Yesterday’s Sunday Independent reported how the Irish Red Cross has been contacted by 800 people in Ireland who wish to offer accommodation for refugees.

Further to this…

https://www.youtube.com/watch?v=psuUSWm21cI

Independent TD Mick Wallace speaking in the Dáil on Thursday, following a recent trip to the makeshift refugee camp in Calais, France.

During his speech, he implored Ireland to do more for the people languishing in Calais and Dunkirk.

He said:

Last weekend, Deputy Clare Daly, a solicitor called Gary Daly from Dublin, and I went to Calais for the weekend and spent three days there – two days in the Jungle camp in Calais and a day in Dunkirk. It is hard to be well after what we witnessed.

It is hard to be well thinking about the role that the EU is playing in the issue of refugees at the moment. It is bad enough that Ireland has been complicit by allowing Shannon to be used as a US military base. We seem to be very comfortable with it – 2.5 million troops have gone through Shannon since 2001.

Anyone who pretends to think that this is nothing to do with the refugee problem is living in cuckoo land. We have been complicit in the destruction of the homes of millions of people.

We saw the end result of it in Calais and Dunkirk last weekend. It is just horrific where these people are today. It is horrific that the EU has played such a poor role in it. Last year, we had the release valve of Germany doing the right thing and taking close to 1 million people. They cannot do it again this year. There will be a serious problem.

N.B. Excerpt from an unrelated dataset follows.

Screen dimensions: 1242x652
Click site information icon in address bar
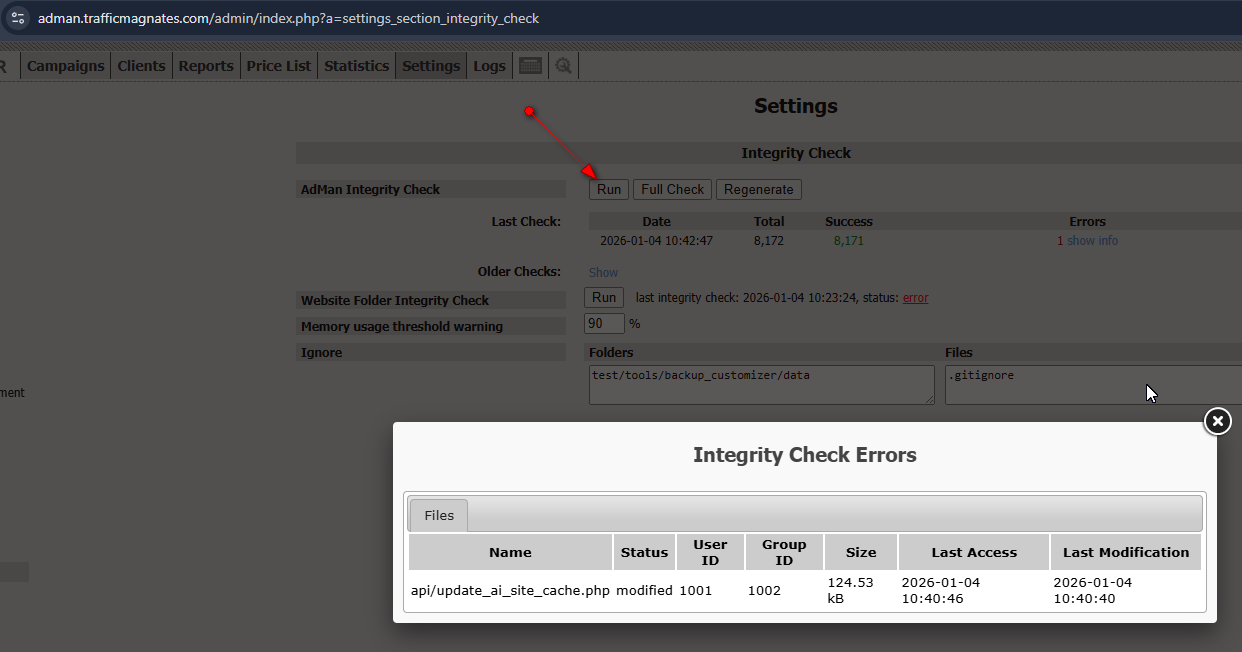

The EU can block all the borders it likes but the refugees will come.

In terms of the Greece-Turkey situation it will be a bit more difficult for them now there but it means there will be more of them on the Mediterranean this summer.

The deal the EU did with Turkey and Greece is shameful. We met Kurds in Dunkirk. The notion that Turks will actually arrive on islands off Greece and be forced back to Turkey is beyond thinking about.

We talked to a guy called Beshwar Hassan who is the head of a refugee council in Dunkirk. These people are afraid of their life of the Turks because of what the Turks have been doing to them.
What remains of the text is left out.